Would you reproduce the entries that follow exactly as they appear?

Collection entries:
------

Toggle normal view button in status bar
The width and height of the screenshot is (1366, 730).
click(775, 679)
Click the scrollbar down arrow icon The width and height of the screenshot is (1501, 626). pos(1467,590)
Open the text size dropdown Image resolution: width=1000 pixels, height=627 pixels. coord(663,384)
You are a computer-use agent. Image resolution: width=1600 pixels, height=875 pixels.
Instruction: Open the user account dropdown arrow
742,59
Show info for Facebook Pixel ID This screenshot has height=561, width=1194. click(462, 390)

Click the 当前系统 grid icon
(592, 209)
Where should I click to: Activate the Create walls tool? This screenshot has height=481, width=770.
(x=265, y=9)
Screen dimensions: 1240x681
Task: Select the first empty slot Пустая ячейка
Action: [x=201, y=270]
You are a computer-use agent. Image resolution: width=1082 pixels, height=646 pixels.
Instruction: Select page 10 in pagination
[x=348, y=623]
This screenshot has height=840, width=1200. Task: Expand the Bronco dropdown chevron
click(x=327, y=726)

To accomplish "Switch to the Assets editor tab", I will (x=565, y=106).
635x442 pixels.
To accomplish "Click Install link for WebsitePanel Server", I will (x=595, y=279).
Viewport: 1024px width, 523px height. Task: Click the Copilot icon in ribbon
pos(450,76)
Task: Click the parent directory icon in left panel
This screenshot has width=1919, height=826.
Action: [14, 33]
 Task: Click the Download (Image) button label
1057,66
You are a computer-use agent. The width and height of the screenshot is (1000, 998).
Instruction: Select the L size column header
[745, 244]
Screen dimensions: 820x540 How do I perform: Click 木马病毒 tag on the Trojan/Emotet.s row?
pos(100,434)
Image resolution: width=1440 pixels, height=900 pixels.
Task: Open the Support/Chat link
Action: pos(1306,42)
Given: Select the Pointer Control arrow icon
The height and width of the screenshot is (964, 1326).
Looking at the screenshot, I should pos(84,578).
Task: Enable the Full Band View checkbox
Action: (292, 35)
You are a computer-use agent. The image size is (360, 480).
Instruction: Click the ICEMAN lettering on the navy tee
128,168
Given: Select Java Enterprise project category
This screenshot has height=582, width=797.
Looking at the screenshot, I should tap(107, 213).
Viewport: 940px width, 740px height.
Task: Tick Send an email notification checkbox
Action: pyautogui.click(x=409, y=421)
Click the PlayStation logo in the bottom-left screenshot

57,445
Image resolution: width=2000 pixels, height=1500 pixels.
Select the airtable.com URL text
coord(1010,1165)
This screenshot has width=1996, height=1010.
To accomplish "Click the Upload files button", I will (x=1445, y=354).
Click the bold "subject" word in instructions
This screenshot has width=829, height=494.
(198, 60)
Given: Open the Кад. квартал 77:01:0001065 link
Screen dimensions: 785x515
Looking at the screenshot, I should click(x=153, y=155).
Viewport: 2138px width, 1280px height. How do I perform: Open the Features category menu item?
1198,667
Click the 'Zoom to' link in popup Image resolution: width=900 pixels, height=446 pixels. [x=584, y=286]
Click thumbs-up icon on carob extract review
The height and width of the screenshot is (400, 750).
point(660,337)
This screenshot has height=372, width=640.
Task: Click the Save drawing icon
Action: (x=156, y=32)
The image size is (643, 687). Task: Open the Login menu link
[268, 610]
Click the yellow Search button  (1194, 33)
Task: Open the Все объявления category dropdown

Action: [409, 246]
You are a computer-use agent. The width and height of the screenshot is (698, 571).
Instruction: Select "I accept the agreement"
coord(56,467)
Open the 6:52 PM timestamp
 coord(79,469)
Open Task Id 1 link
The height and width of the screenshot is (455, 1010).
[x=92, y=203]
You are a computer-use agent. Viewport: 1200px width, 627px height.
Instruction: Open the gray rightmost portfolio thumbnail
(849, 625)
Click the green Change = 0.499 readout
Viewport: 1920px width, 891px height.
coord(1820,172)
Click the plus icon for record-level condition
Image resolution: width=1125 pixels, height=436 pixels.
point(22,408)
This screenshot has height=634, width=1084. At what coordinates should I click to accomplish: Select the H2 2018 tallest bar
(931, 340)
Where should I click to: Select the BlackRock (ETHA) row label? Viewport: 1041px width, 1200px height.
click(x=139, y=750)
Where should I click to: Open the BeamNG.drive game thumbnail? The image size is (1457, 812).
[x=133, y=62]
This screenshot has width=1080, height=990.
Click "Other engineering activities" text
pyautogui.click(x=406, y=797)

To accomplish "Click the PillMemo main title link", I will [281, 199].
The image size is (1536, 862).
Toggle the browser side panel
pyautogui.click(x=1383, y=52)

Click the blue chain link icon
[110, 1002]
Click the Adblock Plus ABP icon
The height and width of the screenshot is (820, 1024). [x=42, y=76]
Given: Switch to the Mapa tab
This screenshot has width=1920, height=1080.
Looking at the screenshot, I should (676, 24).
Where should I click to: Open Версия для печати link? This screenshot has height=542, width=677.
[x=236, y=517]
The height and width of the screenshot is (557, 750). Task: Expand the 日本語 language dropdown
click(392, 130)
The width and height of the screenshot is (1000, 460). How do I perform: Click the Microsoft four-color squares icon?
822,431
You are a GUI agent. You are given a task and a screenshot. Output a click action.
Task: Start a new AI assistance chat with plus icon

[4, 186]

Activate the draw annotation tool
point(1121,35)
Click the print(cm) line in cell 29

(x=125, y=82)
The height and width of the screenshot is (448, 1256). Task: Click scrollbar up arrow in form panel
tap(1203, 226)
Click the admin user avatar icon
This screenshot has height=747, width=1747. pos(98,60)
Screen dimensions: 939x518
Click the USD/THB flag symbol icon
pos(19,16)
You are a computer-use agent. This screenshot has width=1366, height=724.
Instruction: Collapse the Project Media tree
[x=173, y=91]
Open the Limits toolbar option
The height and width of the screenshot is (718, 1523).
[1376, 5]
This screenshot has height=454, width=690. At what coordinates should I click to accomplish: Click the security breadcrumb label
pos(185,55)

------

_FINISHED EXERCISE:_
Toggle normal view button in status bar
The width and height of the screenshot is (1366, 730).
click(775, 679)
Click the scrollbar down arrow icon The width and height of the screenshot is (1501, 626). pos(1467,590)
Open the text size dropdown Image resolution: width=1000 pixels, height=627 pixels. coord(663,384)
You are a computer-use agent. Image resolution: width=1600 pixels, height=875 pixels.
Instruction: Open the user account dropdown arrow
742,59
Show info for Facebook Pixel ID This screenshot has height=561, width=1194. click(462, 390)

Click the 当前系统 grid icon
(592, 209)
Where should I click to: Activate the Create walls tool? This screenshot has height=481, width=770.
(x=265, y=9)
Screen dimensions: 1240x681
Task: Select the first empty slot Пустая ячейка
Action: [x=201, y=270]
You are a computer-use agent. Image resolution: width=1082 pixels, height=646 pixels.
Instruction: Select page 10 in pagination
[x=348, y=623]
This screenshot has height=840, width=1200. Task: Expand the Bronco dropdown chevron
click(x=327, y=726)

To accomplish "Switch to the Assets editor tab", I will (x=565, y=106).
635x442 pixels.
To accomplish "Click Install link for WebsitePanel Server", I will (x=595, y=279).
Viewport: 1024px width, 523px height. Task: Click the Copilot icon in ribbon
pos(450,76)
Task: Click the parent directory icon in left panel
This screenshot has width=1919, height=826.
Action: [14, 33]
 Task: Click the Download (Image) button label
1057,66
You are a computer-use agent. The width and height of the screenshot is (1000, 998).
Instruction: Select the L size column header
[745, 244]
Screen dimensions: 820x540 How do I perform: Click 木马病毒 tag on the Trojan/Emotet.s row?
pos(100,434)
Image resolution: width=1440 pixels, height=900 pixels.
Task: Open the Support/Chat link
Action: pos(1306,42)
Given: Select the Pointer Control arrow icon
The height and width of the screenshot is (964, 1326).
Looking at the screenshot, I should pos(84,578).
Task: Enable the Full Band View checkbox
Action: (292, 35)
You are a computer-use agent. The image size is (360, 480).
Instruction: Click the ICEMAN lettering on the navy tee
128,168
Given: Select Java Enterprise project category
This screenshot has height=582, width=797.
Looking at the screenshot, I should tap(107, 213).
Viewport: 940px width, 740px height.
Task: Tick Send an email notification checkbox
Action: pyautogui.click(x=409, y=421)
Click the PlayStation logo in the bottom-left screenshot

57,445
Image resolution: width=2000 pixels, height=1500 pixels.
Select the airtable.com URL text
coord(1010,1165)
This screenshot has width=1996, height=1010.
To accomplish "Click the Upload files button", I will (x=1445, y=354).
Click the bold "subject" word in instructions
This screenshot has width=829, height=494.
(198, 60)
Given: Open the Кад. квартал 77:01:0001065 link
Screen dimensions: 785x515
Looking at the screenshot, I should click(x=153, y=155).
Viewport: 2138px width, 1280px height. How do I perform: Open the Features category menu item?
1198,667
Click the 'Zoom to' link in popup Image resolution: width=900 pixels, height=446 pixels. [x=584, y=286]
Click thumbs-up icon on carob extract review
The height and width of the screenshot is (400, 750).
point(660,337)
This screenshot has height=372, width=640.
Task: Click the Save drawing icon
Action: (x=156, y=32)
The image size is (643, 687). Task: Open the Login menu link
[268, 610]
Click the yellow Search button  (1194, 33)
Task: Open the Все объявления category dropdown

Action: [409, 246]
You are a computer-use agent. The width and height of the screenshot is (698, 571).
Instruction: Select "I accept the agreement"
coord(56,467)
Open the 6:52 PM timestamp
 coord(79,469)
Open Task Id 1 link
The height and width of the screenshot is (455, 1010).
[x=92, y=203]
You are a computer-use agent. Viewport: 1200px width, 627px height.
Instruction: Open the gray rightmost portfolio thumbnail
(849, 625)
Click the green Change = 0.499 readout
Viewport: 1920px width, 891px height.
coord(1820,172)
Click the plus icon for record-level condition
Image resolution: width=1125 pixels, height=436 pixels.
point(22,408)
This screenshot has height=634, width=1084. At what coordinates should I click to accomplish: Select the H2 2018 tallest bar
(931, 340)
Where should I click to: Select the BlackRock (ETHA) row label? Viewport: 1041px width, 1200px height.
click(x=139, y=750)
Where should I click to: Open the BeamNG.drive game thumbnail? The image size is (1457, 812).
[x=133, y=62]
This screenshot has width=1080, height=990.
Click "Other engineering activities" text
pyautogui.click(x=406, y=797)

To accomplish "Click the PillMemo main title link", I will [281, 199].
The image size is (1536, 862).
Toggle the browser side panel
pyautogui.click(x=1383, y=52)

Click the blue chain link icon
[110, 1002]
Click the Adblock Plus ABP icon
The height and width of the screenshot is (820, 1024). [x=42, y=76]
Given: Switch to the Mapa tab
This screenshot has width=1920, height=1080.
Looking at the screenshot, I should (676, 24).
Where should I click to: Open Версия для печати link? This screenshot has height=542, width=677.
[x=236, y=517]
The height and width of the screenshot is (557, 750). Task: Expand the 日本語 language dropdown
click(392, 130)
The width and height of the screenshot is (1000, 460). How do I perform: Click the Microsoft four-color squares icon?
822,431
You are a GUI agent. You are given a task and a screenshot. Output a click action.
Task: Start a new AI assistance chat with plus icon

[4, 186]

Activate the draw annotation tool
point(1121,35)
Click the print(cm) line in cell 29

(x=125, y=82)
The height and width of the screenshot is (448, 1256). Task: Click scrollbar up arrow in form panel
tap(1203, 226)
Click the admin user avatar icon
This screenshot has height=747, width=1747. pos(98,60)
Screen dimensions: 939x518
Click the USD/THB flag symbol icon
pos(19,16)
You are a computer-use agent. This screenshot has width=1366, height=724.
Instruction: Collapse the Project Media tree
[x=173, y=91]
Open the Limits toolbar option
The height and width of the screenshot is (718, 1523).
[1376, 5]
This screenshot has height=454, width=690. At what coordinates should I click to accomplish: Click the security breadcrumb label
pos(185,55)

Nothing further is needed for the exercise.